Fig. 4: Excess aS decreases the interaction between SNX1 and VPS35 and inhibits the retrograde transport.

A Confocal microscopic images of Dox-inducible aS-expressing SH-SY5Y cells triple-immunostained for M6PR (green), TGN46 (magenta), and aS (cyan). Upon aS induction, M6PR showed a more dispersed distribution near the cell periphery compared to the uninduced cells. The white dotted line indicates the cell periphery. Scale bar: 20 μm. B The colocalization rate of M6PR and TGN46 was slightly, but significantly, reduced by aS induction. Data were statistically analyzed using the Mann–Whitney U test. *p < 0.05, n = 51 (non-induced) and 51 (induced). C Co-IP analysis of binding between aS and SNX1 in the cytoplasmic fraction of the aS-induced cells. The arrow and arrowhead indicate the bands of SNX1 and IgG heavy chain, respectively. D Results of the WB analysis of the aS-induced and non-induced cells solubilized with saponin and Triton X- 100. The early endosomal marker Rab5 was detected in the Triton- but not the saponin-soluble fraction, indicating that the former mainly contains cytoplasmic proteins and the latter membrane-associated components.
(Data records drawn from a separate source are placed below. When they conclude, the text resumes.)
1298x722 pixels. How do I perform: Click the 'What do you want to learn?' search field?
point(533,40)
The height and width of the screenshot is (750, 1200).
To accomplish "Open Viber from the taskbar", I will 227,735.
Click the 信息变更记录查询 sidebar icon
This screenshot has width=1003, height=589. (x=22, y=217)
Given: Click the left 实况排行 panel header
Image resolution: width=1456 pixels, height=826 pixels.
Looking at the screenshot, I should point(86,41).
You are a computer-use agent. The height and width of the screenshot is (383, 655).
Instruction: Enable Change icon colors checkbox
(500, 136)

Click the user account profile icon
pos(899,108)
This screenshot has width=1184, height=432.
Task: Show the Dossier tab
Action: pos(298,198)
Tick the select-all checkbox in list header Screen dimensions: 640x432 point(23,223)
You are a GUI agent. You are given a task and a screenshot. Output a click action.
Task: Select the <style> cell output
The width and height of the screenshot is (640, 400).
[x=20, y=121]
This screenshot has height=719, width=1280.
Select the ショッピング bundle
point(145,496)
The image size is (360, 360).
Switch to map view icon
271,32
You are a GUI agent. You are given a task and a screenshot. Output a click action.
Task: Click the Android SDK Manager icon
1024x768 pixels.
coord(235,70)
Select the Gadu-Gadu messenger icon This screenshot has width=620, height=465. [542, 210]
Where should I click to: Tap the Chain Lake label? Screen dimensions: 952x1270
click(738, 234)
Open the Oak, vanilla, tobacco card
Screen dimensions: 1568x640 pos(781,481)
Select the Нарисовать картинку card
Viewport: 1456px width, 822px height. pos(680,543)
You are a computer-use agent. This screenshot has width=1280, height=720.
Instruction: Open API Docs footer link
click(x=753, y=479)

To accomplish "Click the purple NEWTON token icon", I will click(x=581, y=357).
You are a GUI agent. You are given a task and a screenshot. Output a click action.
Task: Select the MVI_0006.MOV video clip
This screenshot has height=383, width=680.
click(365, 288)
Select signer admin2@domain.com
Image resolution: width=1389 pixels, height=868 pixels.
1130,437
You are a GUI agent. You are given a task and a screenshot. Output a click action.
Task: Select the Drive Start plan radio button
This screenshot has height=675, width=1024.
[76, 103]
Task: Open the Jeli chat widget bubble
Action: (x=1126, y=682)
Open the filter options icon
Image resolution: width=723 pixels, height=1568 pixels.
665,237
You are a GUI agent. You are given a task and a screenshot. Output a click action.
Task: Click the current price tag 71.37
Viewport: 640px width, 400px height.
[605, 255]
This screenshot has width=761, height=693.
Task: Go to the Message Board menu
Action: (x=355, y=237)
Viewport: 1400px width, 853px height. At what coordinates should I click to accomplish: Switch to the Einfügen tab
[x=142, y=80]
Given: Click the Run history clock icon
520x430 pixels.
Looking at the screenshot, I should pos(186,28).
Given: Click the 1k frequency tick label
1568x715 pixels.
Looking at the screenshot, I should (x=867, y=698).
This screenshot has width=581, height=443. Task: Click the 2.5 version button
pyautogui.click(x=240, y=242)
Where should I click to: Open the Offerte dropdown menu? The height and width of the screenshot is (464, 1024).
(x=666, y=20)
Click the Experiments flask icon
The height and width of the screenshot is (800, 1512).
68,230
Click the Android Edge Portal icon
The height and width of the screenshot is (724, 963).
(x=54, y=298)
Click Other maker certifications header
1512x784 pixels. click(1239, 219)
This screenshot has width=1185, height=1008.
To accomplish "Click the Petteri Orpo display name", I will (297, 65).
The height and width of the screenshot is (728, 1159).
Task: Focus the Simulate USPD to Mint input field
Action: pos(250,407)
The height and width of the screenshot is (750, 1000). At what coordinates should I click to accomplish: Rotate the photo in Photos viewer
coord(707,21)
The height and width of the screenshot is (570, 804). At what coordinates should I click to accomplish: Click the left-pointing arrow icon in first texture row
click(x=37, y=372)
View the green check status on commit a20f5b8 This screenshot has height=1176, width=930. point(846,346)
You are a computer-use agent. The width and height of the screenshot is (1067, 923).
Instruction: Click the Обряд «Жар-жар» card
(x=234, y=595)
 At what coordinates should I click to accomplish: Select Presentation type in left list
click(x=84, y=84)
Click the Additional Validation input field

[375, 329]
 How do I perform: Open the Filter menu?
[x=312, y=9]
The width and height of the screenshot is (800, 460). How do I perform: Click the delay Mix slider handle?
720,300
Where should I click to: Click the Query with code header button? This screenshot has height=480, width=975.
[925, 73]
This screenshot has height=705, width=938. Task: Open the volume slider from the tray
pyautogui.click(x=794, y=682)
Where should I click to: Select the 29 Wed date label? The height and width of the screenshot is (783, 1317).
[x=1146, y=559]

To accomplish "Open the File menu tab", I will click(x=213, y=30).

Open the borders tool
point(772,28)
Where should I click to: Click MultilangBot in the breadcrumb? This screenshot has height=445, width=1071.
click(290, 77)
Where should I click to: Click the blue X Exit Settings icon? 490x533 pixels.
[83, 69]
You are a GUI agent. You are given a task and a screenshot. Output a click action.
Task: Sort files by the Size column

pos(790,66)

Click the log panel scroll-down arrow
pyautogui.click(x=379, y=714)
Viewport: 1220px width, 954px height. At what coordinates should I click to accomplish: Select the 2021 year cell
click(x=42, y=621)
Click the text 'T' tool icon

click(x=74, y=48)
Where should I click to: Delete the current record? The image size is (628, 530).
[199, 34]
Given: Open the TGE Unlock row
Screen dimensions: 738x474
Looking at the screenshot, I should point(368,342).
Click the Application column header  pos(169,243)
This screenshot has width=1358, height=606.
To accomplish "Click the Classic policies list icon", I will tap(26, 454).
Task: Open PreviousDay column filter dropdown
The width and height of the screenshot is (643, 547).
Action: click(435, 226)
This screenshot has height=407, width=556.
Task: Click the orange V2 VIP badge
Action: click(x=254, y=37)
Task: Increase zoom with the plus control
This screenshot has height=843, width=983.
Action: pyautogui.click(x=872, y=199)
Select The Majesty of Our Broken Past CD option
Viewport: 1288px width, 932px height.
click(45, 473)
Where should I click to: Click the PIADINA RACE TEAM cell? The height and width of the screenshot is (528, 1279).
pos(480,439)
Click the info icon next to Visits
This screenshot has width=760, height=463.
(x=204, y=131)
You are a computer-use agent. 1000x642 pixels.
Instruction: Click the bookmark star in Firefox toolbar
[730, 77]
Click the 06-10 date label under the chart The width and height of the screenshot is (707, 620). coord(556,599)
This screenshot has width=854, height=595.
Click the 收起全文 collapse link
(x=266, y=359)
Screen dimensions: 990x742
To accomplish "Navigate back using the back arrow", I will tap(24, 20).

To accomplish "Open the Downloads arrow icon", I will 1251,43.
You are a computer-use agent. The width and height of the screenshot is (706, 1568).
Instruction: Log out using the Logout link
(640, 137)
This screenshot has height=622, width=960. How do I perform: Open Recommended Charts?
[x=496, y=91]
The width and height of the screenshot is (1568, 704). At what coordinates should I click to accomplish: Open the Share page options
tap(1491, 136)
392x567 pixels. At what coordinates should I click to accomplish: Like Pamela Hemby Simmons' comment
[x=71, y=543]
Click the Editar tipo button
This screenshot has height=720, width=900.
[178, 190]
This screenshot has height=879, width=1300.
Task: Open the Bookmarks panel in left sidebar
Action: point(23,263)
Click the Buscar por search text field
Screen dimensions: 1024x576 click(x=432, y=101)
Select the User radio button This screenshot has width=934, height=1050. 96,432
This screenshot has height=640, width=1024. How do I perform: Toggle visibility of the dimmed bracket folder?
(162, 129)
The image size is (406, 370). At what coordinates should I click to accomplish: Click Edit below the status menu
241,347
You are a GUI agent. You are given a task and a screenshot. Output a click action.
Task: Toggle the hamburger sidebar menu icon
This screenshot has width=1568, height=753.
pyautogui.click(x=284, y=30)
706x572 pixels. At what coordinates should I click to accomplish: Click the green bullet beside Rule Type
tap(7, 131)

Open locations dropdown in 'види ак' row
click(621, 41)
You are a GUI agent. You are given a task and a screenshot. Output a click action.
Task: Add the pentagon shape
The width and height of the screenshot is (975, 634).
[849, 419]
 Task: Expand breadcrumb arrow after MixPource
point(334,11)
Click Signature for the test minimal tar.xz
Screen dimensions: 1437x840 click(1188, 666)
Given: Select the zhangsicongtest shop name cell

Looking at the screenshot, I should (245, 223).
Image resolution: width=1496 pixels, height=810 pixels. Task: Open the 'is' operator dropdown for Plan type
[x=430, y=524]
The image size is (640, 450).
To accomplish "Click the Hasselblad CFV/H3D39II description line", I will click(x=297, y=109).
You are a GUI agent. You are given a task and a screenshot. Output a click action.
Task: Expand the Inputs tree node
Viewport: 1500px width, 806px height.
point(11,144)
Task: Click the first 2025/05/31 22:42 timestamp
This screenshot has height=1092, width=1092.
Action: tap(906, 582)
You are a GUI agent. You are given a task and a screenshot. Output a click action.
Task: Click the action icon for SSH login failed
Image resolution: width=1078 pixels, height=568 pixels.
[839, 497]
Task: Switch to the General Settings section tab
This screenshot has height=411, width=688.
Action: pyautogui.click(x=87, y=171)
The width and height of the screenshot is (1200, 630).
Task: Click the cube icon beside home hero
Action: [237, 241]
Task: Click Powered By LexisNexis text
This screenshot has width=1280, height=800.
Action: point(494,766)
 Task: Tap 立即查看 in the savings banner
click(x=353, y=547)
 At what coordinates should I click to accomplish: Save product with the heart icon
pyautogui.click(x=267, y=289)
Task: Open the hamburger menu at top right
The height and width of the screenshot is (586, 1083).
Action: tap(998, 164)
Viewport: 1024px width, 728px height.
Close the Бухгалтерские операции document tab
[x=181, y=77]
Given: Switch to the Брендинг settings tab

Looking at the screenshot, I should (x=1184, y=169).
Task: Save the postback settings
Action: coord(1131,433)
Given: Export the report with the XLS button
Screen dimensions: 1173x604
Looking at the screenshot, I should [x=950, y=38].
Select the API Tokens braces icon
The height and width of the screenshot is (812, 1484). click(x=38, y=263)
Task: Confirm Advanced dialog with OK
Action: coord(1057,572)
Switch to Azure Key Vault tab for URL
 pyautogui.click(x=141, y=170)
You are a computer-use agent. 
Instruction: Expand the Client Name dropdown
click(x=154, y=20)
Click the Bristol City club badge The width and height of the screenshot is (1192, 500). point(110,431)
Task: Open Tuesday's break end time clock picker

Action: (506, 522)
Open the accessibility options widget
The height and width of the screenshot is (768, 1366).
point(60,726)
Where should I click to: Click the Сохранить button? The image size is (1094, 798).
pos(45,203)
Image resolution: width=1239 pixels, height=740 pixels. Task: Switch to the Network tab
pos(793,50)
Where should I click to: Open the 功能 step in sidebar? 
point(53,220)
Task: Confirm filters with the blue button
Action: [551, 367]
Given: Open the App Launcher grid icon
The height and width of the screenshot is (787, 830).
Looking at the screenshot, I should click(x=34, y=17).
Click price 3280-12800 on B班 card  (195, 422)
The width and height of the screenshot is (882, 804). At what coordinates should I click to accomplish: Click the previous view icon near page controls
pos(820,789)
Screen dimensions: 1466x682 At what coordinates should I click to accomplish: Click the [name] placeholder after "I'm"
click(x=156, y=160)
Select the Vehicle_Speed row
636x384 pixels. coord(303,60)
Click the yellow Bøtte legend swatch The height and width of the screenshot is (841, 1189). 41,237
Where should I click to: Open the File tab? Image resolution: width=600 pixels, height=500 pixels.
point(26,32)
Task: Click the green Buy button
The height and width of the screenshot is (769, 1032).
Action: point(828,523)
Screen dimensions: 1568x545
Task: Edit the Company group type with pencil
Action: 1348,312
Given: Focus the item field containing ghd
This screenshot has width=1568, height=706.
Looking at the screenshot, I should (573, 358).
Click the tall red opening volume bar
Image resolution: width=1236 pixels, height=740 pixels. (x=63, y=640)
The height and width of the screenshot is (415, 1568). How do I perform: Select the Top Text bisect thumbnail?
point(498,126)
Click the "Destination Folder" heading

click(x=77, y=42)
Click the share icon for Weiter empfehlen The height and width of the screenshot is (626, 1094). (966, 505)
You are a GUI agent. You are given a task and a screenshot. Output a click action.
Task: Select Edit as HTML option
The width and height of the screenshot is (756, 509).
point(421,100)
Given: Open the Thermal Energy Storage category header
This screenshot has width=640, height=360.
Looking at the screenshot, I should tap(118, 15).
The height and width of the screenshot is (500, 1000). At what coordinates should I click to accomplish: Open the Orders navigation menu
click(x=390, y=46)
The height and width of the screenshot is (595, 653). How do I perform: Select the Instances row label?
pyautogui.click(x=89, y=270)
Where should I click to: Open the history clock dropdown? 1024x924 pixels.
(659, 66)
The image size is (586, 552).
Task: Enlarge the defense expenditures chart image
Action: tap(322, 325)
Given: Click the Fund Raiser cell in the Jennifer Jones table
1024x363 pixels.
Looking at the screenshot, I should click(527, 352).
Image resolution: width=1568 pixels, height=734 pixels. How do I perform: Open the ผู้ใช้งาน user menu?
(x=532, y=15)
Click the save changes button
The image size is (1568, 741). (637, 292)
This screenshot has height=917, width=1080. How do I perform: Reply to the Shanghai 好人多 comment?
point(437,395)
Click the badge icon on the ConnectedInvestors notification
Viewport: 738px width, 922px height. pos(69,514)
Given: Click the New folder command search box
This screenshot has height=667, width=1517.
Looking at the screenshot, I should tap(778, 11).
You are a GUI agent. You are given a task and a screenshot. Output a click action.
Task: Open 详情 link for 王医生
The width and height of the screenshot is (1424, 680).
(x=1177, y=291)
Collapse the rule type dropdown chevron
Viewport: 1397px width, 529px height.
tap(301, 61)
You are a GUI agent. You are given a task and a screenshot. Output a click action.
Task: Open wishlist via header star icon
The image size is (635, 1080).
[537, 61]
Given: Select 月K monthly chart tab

Upon aS induction, SNX1 in the saponin-soluble cytosolic fraction increased, while SNX1 in the triton-soluble membrane fraction remained unchanged. β-tubulin is an indicator of equal loading. E The ratio of SNX1/β-tubulin band intensity. Values of Dox-induced cells are expressed relative to the values of Dox-uninduced cells which are presented as 1.0, and the calculated values are expressed as the mean ± standard error. Data were statistically analyzed using the Student’s t test. *p < 0.05, n = 4. F Interaction between VPS35 and SNX1 before and after aS induction and verified by co-IP. The amount of SNX1 bound to VPS35 was slightly decreased after the aS induction.